First, I would be very happy to meet the Ballymurphy families again. In fact, I enjoy that interaction. I recall the last time we met.

There was such a sense of injustice and frustration among them in the context of their pursuit of justice. If we met again now, we could talk in a very different context. That is something I would really like to do. If there are others who Mr. Maskey believes it would be helpful for me to meet and hear their stories in the context of the legacy work we are trying to do, I would be very happy to do so, whether that is the Springhill group or any others. I am not a Minister who hides himself away. I am happy to meet and hear people's stories. In fact, I would very much welcome that.

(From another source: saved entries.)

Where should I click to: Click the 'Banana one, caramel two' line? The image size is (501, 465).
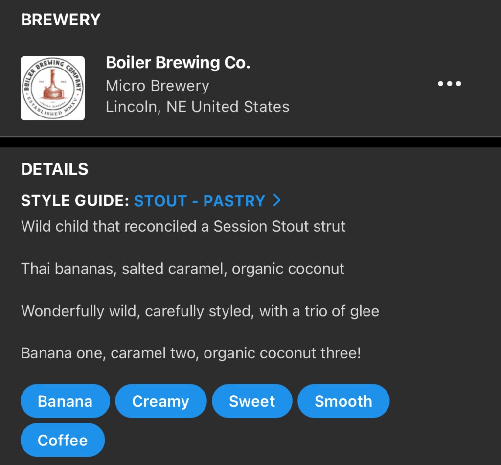(x=191, y=353)
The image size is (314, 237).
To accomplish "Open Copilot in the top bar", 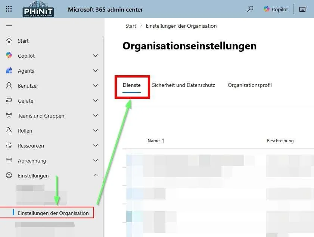I will click(276, 9).
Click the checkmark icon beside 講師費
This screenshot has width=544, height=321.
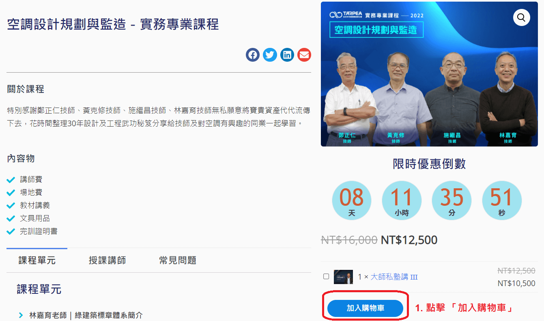click(x=11, y=179)
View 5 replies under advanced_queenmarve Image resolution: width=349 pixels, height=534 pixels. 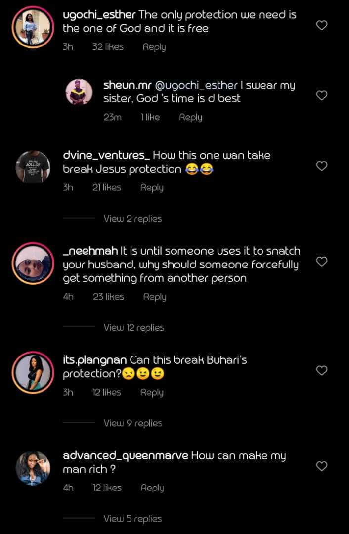(132, 519)
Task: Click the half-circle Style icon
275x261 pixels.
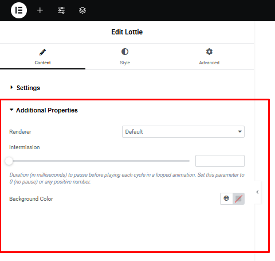Action: coord(125,52)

Mr. Finucane made some comments and asked three questions. Why do I feel the British Government pulled back? I would like to think we had some part to play and also that the British Government weighed up the consequences of legislating in a way that may have resulted in a political outcome in Westminster but could have caused huge tensions in Northern Ireland. I hope it reflected on why it should not legislate unilaterally to get something done and out of the way before the summer break in a way that would have very negative and significant fallout in Northern Ireland among political parties and victims' groups in particular. To be honest, that just was not part of the deal. The point of the Stormont House Agreement and the public consultation process around taking the legacy forward was about listening. It was also about trying to accommodate people's different perspectives to find consensus and trying to move forward on the basis of that consensus, while legislating unilaterally under pressure from people who are focused, perhaps, on the politics of veterans as opposed to the politics of Northern Ireland. It would have been very problematic.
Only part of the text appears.